#### [EXERCISE 1]
Reproduce the passage of the article on China's lending surge from "He said it was" to "Cheng as saying.".

#### [PAGE]
— BEGIN —
Wei Jianing, a senior researcher at the State Council Development & Research Centre, was quoted as saying that nearly half of China's newly created liquidity has been circulating in the financial system instead of flowing into the real economy to support growth, thus pushing up asset prices.

"There have already appeared some new early indications of asset price bubbles in China," Wei was quoted as telling a conference.

The newspaper also quoted Cheng Siwei, an influential former Chinese lawmaker, as saying that about 2.4 trillion yuan ($351 billion) of new lending in the first quarter of this year was used for investment purposes, including stock and property investment.

Total new lending in the first quarter was 4.58 trillion yuan.

He said it was impossible to judge at the present time, however, whether a bubble had already developed in the stock and property markets.

Cheng predicted that China's economic growth could meet the government's target of 8 percent this year and would reach 9 percent in 2011, a sustainable rate of growth, the newspaper said.

In order to boost domestic consumption, China should increase workers' wages, improve individuals' returns on asset investment, strengthen social safety networks and increase consumer lending, the article quoted Cheng as saying.

Chinese Paper Warns Of Risks In Lending Surge

Separately, the People's Daily reports that China's torrent of bank credit is pouring too much money into big infrastructure projects and government-backed investments that sometimes have been poorly vetted.

The People's Daily said the surge in lending has helped shore up growth but has also sowed
potential risks that demand closer attention.

It adds to a recent drum-beat of warnings about the potential long-term downside of China's credit-fuelled growth.
— END —
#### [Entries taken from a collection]
— BEGIN —
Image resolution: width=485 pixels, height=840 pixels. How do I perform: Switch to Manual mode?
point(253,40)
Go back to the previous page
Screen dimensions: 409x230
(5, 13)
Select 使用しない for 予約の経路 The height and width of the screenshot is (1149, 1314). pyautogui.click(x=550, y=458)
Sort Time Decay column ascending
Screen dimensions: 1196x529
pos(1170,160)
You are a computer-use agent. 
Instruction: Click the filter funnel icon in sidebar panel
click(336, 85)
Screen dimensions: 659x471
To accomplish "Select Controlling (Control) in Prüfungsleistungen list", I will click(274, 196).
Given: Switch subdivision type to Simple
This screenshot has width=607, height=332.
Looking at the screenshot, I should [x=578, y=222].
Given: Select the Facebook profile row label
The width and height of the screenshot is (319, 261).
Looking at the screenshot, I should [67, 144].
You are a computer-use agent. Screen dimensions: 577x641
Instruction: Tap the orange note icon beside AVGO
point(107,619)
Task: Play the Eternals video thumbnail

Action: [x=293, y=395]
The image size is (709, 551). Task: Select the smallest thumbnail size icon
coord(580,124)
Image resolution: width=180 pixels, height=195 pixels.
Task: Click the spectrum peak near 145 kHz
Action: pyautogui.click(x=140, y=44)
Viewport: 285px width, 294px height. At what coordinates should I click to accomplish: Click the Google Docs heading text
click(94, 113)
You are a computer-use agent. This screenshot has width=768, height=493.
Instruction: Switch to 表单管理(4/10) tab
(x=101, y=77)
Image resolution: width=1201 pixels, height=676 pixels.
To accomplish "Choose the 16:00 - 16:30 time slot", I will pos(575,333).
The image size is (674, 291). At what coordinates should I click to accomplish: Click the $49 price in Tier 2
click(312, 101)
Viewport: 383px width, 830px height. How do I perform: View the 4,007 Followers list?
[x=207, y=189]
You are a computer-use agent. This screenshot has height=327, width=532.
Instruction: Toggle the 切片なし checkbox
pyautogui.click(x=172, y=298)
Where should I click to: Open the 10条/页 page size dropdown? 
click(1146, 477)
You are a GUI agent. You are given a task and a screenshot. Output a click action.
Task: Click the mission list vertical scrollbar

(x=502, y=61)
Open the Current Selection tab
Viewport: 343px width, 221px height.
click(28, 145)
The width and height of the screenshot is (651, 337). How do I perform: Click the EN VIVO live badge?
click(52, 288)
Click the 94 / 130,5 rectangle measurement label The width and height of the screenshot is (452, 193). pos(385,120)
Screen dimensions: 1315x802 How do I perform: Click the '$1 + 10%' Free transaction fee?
— END —
#### [EXERCISE 2]
In the records, from the first line through the line with "will click(274, 196).", replace "Instruction" with "Command" and give only those lines, otherwise unchanged.

#### [RESULT 1]
He said it was impossible to judge at the present time, however, whether a bubble had already developed in the stock and property markets.

Cheng predicted that China's economic growth could meet the government's target of 8 percent this year and would reach 9 percent in 2011, a sustainable rate of growth, the newspaper said.

In order to boost domestic consumption, China should increase workers' wages, improve individuals' returns on asset investment, strengthen social safety networks and increase consumer lending, the article quoted Cheng as saying.

#### [RESULT 2]
Image resolution: width=485 pixels, height=840 pixels. How do I perform: Switch to Manual mode?
point(253,40)
Go back to the previous page
Screen dimensions: 409x230
(5, 13)
Select 使用しない for 予約の経路 The height and width of the screenshot is (1149, 1314). pyautogui.click(x=550, y=458)
Sort Time Decay column ascending
Screen dimensions: 1196x529
pos(1170,160)
You are a computer-use agent. 
Command: Click the filter funnel icon in sidebar panel
click(336, 85)
Screen dimensions: 659x471
To accomplish "Select Controlling (Control) in Prüfungsleistungen list", I will click(274, 196).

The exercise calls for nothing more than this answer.